# Too aware of the process of falling asleep.



## dope (Aug 31, 2016)

Hello!

Here's the deal: I'm too aware of the process of falling asleep.
I've been for a couple months. It's getting better as time goes by, and as my DP slowly (very, very, veeeery slowly mind you) goes away, and now I only have it a couple nights a week, but if anyone has any tips in how to get rid of this I'd be so, so grateful!
It's just absolutely annoying to deal with...I can never have nice sleep because of it.


----------



## Wendy (Aug 7, 2013)

That sounds rough.

You could try melatonin. I've heard that's pretty good for falling asleep.

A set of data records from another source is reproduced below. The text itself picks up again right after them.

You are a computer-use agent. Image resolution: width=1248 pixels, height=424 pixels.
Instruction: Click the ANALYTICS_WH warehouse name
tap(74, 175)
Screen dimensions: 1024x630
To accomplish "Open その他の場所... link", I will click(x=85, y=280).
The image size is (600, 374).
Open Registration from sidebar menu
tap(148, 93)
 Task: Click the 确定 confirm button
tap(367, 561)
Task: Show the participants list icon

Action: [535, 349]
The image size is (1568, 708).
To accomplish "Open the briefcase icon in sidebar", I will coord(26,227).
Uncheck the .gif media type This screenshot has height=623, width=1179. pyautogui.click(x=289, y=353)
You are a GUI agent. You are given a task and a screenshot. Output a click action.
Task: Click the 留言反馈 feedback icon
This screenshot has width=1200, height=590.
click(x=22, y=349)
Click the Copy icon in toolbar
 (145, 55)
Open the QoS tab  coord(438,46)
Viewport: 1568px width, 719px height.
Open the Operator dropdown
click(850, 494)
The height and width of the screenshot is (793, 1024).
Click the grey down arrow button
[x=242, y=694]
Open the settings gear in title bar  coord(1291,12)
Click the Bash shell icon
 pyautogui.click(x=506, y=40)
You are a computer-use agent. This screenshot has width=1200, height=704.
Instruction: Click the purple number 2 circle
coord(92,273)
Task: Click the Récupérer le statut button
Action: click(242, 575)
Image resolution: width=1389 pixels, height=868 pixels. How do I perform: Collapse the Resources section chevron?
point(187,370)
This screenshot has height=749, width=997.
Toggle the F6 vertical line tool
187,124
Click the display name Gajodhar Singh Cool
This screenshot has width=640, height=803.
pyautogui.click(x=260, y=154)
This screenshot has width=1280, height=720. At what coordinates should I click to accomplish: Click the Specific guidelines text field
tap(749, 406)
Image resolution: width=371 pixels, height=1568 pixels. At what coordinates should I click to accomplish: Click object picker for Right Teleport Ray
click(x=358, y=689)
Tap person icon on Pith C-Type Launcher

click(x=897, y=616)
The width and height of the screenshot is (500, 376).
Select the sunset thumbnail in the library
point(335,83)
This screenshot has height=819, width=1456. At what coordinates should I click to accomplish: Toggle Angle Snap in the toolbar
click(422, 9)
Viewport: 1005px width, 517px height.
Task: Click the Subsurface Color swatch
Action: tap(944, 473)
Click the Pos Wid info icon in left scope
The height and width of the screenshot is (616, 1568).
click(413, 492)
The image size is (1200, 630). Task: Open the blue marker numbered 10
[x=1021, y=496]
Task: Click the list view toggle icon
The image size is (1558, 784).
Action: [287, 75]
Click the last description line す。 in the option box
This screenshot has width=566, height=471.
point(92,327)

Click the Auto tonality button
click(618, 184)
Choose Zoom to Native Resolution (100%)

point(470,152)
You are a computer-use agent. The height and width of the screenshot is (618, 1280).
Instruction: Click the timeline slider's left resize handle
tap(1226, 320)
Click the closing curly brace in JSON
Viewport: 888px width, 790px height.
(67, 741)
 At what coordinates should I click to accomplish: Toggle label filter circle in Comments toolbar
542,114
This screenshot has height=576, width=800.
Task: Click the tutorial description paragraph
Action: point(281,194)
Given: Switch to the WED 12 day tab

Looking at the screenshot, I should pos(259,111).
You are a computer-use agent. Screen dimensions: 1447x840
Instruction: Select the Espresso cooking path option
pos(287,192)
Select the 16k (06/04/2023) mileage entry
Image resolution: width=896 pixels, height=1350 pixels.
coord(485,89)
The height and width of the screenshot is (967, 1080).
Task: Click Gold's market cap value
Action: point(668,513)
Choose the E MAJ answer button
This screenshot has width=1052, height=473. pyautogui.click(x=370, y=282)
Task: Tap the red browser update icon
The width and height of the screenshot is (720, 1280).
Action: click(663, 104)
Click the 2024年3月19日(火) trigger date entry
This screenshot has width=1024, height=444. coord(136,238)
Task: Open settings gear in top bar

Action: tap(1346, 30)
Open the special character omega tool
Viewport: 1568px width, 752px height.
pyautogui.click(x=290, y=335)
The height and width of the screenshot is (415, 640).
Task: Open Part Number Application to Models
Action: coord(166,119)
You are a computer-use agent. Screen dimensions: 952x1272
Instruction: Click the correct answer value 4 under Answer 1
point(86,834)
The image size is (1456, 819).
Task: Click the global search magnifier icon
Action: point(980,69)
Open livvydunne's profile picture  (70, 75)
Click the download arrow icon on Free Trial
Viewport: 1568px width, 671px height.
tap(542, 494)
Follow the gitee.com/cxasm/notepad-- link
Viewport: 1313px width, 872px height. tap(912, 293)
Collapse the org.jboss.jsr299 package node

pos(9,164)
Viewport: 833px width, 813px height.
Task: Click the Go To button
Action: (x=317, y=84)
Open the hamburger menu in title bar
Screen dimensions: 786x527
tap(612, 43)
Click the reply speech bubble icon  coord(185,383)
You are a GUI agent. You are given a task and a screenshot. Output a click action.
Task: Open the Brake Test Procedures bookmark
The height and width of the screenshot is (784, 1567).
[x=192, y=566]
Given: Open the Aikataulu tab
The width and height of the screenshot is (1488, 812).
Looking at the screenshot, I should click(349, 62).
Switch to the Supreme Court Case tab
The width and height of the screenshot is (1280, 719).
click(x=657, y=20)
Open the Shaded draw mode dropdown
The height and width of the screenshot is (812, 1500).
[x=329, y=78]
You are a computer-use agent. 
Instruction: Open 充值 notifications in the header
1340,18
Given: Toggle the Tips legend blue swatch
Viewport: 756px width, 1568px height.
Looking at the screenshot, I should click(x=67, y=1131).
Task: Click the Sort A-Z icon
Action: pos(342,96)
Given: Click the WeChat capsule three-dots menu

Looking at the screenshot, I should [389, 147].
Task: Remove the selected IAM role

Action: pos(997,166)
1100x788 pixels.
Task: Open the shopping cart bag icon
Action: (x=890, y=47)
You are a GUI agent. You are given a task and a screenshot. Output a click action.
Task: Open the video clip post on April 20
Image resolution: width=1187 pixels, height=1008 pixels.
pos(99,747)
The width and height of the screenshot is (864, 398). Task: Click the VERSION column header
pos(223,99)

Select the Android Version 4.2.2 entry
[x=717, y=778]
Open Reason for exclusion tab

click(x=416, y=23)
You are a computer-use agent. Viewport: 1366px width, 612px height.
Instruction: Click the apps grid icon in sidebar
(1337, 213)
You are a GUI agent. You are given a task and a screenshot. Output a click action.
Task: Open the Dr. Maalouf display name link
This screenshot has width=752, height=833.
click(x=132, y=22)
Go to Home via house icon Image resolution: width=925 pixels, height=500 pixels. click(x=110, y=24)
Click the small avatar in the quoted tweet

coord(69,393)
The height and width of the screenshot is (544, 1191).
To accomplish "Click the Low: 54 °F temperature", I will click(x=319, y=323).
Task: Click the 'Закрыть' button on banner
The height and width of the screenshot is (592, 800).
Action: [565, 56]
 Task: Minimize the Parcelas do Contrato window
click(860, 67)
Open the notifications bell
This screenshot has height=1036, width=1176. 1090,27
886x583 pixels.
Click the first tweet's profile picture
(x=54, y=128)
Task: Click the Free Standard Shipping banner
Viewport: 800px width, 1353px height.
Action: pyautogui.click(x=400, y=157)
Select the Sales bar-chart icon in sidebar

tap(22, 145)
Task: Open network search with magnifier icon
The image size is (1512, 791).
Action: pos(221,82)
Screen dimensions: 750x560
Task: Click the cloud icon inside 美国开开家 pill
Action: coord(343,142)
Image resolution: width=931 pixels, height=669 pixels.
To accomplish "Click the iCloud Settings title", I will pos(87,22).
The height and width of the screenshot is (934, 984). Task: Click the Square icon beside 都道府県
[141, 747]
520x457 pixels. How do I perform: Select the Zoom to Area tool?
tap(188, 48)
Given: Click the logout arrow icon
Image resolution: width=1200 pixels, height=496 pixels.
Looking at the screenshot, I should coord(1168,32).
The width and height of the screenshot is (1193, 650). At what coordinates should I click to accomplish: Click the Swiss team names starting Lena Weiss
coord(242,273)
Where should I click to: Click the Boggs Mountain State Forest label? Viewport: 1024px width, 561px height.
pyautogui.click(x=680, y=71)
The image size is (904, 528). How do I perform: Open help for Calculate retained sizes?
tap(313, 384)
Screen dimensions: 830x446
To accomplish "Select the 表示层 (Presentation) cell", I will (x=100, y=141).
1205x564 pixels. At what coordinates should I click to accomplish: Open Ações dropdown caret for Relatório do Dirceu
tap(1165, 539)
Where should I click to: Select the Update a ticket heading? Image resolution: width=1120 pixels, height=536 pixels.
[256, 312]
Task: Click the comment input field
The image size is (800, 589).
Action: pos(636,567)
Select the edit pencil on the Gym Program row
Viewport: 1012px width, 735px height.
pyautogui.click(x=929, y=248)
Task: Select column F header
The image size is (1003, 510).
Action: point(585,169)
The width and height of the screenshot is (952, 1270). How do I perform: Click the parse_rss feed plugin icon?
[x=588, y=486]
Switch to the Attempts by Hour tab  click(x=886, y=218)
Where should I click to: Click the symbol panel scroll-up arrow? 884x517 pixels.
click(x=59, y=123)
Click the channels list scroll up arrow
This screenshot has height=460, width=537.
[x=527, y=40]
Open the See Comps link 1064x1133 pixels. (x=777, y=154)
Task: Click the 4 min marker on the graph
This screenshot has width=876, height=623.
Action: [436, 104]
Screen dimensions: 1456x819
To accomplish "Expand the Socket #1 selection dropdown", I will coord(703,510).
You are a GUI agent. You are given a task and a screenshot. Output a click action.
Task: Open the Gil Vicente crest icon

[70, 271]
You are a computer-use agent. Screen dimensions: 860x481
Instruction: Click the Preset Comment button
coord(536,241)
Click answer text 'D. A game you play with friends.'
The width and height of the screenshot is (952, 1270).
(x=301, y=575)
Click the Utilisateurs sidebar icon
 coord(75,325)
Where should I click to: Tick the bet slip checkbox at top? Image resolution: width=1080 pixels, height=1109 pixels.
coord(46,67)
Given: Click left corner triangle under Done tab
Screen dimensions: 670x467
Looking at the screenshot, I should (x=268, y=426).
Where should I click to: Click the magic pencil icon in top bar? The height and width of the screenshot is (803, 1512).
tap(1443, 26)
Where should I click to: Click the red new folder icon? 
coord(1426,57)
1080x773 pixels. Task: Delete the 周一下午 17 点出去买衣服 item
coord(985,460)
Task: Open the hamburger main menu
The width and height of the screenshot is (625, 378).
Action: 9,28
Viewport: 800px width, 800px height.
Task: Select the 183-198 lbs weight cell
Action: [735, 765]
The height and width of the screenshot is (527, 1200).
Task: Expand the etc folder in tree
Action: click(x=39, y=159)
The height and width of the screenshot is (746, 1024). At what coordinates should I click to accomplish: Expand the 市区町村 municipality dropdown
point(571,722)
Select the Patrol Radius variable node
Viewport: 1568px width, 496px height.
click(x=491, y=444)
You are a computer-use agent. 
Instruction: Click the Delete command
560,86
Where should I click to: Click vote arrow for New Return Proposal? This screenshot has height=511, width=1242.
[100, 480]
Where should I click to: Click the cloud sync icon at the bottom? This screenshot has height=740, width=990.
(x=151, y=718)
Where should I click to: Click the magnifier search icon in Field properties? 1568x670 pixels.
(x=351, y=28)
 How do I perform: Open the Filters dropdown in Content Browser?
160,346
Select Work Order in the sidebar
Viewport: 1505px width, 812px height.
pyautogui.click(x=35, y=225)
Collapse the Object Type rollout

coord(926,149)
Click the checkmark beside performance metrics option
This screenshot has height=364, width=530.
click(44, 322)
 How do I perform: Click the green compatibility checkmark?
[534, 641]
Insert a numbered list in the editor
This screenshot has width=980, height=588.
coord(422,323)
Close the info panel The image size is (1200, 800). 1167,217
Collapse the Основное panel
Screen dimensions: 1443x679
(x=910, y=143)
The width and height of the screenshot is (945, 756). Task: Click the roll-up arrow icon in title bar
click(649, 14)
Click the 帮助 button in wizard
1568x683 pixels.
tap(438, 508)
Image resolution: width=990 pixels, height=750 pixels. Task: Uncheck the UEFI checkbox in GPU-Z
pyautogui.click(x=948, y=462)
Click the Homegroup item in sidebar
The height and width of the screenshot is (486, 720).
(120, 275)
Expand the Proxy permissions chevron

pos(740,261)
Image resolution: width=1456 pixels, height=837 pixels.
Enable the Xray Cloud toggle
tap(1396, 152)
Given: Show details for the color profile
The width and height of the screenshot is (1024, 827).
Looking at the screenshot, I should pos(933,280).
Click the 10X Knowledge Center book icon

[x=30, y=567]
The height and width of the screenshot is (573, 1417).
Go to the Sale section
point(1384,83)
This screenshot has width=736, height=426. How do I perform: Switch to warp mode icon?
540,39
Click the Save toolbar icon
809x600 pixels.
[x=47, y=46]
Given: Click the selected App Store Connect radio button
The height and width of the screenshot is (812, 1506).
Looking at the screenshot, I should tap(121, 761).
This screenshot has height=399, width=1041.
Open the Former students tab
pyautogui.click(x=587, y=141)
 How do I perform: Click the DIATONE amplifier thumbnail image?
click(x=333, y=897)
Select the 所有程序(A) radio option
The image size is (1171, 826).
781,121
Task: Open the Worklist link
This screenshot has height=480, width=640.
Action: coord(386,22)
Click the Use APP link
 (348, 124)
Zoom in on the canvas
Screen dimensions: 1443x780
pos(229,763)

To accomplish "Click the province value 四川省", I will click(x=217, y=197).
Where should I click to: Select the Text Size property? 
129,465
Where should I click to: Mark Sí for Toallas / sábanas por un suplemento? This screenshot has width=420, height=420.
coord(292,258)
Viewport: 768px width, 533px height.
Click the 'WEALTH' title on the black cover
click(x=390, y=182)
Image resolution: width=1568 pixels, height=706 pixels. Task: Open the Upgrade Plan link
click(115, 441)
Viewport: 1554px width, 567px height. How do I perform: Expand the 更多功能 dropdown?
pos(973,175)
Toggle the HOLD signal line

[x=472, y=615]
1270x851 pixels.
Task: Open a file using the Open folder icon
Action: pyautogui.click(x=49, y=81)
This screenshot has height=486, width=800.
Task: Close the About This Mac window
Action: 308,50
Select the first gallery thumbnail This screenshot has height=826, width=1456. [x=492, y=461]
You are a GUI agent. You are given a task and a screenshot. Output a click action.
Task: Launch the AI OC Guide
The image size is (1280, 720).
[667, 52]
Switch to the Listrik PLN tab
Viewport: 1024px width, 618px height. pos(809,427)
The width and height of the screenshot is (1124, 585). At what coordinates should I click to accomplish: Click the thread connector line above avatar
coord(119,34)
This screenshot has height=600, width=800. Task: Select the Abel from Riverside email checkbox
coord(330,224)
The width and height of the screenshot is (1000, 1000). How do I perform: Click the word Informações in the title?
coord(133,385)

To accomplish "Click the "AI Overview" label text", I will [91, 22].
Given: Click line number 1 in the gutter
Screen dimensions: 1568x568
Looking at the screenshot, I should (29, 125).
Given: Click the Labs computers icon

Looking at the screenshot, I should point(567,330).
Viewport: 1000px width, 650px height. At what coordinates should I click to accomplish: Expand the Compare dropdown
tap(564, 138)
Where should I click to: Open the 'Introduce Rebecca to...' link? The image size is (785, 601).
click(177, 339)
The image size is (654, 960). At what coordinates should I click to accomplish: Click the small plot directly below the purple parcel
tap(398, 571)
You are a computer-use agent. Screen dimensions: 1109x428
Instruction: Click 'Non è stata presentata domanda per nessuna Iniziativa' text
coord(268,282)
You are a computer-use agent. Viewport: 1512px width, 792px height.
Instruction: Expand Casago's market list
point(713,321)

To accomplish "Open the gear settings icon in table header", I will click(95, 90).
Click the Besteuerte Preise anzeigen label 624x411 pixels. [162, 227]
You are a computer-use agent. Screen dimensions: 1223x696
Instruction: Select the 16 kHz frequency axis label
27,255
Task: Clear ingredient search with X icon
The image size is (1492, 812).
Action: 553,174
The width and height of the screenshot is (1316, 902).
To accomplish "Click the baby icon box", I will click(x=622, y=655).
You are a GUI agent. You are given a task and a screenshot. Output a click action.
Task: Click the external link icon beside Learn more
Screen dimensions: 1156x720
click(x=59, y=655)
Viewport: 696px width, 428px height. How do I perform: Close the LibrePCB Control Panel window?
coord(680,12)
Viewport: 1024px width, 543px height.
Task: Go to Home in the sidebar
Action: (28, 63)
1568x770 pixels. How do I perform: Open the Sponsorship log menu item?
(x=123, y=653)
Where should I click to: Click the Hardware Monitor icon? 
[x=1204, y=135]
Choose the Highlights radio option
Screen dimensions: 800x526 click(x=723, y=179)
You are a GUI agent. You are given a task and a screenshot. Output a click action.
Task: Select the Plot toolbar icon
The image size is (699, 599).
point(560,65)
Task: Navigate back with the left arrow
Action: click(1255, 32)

Maybe working out during the day could exhaust you enough later on too.

Just some thoughts!


----------



## dope (Aug 31, 2016)

SolomonOrlando said:


> That sounds rough.
> 
> You could try melatonin. I've heard that's pretty good for falling asleep.
> 
> ...


Thanks for the advice. I'll try!

I just think that its probably because I'm so aware of absolutely *everything*. It's so annoying.


----------



## eddy1886 (Oct 11, 2012)

dope said:


> Hello!
> 
> Here's the deal: I'm too aware of the process of falling asleep.
> I've been for a couple months. It's getting better as time goes by, and as my DP slowly (very, very, veeeery slowly mind you) goes away, and now I only have it a couple nights a week, but if anyone has any tips in how to get rid of this I'd be so, so grateful!
> It's just absolutely annoying to deal with...I can never have nice sleep because of it.


Its called Insomnia

If you can reduce your anxiety and quieten your mind it will go away...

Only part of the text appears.